Assigned task | Could you copy every line in the listing below that has the word "step"?
Segment Start: Entries supplied
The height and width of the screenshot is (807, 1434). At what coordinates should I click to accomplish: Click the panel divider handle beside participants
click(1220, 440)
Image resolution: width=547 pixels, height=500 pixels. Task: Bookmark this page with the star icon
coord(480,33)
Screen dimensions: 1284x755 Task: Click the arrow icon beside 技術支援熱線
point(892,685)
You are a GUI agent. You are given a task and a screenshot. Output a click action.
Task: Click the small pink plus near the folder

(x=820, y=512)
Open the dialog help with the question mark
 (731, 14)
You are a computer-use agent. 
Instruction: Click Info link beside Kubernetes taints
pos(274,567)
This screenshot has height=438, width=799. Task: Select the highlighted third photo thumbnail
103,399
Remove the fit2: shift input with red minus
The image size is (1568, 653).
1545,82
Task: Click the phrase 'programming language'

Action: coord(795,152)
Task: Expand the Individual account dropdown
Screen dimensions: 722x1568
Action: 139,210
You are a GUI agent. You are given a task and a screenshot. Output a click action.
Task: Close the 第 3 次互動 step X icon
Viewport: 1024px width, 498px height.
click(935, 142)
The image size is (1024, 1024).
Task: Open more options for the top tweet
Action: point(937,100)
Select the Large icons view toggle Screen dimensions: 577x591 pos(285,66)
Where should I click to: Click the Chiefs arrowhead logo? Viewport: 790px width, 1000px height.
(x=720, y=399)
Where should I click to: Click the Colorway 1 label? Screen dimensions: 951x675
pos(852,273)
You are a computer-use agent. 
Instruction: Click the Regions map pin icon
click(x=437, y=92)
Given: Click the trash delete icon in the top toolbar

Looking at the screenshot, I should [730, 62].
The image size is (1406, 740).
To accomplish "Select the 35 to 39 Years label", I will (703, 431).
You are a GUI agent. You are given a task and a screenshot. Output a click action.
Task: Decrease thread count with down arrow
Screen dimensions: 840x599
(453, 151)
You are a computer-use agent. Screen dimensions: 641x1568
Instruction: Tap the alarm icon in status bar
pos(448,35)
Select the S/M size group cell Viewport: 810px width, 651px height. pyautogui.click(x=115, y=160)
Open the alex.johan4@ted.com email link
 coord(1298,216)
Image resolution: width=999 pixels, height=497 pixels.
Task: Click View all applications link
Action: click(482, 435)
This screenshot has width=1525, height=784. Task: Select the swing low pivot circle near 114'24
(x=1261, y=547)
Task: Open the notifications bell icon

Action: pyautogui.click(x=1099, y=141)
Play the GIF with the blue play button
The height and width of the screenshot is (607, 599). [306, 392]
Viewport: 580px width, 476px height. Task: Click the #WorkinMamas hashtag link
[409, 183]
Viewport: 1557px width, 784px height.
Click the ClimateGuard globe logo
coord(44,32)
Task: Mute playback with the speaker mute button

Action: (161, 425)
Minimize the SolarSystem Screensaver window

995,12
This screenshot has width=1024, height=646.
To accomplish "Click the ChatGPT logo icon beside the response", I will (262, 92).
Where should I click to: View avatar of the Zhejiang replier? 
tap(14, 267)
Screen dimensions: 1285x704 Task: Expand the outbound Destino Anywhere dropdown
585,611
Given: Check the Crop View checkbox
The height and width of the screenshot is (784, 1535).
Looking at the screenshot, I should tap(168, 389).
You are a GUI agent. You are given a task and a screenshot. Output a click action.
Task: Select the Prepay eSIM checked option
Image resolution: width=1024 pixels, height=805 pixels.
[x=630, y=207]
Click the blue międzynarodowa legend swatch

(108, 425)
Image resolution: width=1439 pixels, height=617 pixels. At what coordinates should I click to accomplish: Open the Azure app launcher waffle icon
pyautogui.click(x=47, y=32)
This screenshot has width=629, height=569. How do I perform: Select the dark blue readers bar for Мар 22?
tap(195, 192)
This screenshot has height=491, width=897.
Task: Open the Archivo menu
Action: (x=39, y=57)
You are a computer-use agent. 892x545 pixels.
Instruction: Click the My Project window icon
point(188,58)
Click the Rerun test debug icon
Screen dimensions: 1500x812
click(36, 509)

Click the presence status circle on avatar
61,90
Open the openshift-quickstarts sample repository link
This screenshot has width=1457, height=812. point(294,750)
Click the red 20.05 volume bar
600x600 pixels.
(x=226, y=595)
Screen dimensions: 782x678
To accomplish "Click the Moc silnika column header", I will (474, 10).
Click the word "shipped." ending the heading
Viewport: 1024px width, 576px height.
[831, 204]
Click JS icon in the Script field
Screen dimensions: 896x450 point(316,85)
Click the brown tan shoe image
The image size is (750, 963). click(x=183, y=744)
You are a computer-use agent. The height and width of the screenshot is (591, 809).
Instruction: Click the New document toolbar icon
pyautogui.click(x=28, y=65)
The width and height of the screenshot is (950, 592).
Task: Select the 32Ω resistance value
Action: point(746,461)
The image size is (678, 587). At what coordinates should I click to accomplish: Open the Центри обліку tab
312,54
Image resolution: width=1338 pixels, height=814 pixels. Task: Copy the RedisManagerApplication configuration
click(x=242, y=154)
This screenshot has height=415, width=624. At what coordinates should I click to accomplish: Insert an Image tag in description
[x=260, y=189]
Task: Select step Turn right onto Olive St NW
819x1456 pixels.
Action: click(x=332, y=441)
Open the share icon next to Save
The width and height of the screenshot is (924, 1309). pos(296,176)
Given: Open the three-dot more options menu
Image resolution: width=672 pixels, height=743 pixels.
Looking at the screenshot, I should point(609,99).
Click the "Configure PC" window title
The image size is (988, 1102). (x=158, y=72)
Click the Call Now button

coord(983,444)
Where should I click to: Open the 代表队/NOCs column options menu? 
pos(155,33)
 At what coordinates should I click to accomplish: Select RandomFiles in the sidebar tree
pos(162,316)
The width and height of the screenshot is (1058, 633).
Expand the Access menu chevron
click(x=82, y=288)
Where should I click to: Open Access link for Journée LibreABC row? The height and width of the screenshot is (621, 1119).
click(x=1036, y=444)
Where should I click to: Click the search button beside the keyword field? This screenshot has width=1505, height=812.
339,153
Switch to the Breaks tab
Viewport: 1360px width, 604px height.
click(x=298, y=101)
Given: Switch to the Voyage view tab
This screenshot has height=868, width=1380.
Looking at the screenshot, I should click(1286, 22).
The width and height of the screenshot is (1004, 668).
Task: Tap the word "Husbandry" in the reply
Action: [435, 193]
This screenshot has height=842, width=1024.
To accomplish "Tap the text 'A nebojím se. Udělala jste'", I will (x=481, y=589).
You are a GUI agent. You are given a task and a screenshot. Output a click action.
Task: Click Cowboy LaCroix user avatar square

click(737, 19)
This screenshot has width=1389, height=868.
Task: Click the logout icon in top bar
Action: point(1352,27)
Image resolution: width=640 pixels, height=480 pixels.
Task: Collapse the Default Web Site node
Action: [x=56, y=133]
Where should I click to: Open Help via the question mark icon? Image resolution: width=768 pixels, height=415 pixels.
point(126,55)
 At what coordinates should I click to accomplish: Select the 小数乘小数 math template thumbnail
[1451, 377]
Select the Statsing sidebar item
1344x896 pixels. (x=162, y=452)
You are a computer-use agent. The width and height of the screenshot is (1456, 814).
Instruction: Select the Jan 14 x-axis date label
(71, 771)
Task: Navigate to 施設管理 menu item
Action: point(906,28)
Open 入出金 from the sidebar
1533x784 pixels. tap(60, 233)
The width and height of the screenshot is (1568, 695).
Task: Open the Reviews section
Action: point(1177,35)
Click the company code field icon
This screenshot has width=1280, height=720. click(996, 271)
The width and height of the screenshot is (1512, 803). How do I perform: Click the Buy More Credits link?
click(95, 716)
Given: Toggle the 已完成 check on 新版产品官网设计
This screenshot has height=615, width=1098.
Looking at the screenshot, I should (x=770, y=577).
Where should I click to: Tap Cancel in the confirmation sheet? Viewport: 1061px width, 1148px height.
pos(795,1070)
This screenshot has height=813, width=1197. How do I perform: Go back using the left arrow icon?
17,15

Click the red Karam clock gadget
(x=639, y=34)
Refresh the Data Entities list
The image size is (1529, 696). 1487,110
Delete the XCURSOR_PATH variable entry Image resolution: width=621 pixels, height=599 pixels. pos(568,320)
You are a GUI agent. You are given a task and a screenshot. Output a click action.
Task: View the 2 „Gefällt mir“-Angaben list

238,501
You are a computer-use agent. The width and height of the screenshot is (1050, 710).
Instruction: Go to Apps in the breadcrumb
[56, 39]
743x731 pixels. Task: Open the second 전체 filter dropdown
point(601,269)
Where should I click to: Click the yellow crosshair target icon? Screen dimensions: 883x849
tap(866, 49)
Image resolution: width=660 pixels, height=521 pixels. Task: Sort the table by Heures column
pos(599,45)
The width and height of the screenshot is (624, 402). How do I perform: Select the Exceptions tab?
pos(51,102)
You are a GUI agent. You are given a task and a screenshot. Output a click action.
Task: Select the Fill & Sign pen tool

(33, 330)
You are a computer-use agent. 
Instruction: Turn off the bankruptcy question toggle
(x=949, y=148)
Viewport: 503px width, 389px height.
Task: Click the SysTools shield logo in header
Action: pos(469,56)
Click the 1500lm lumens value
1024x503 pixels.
Segment End: Entries supplied
Expected answer |
Task: Close the 第 3 次互動 step X icon
Task: Select step Turn right onto Olive St NW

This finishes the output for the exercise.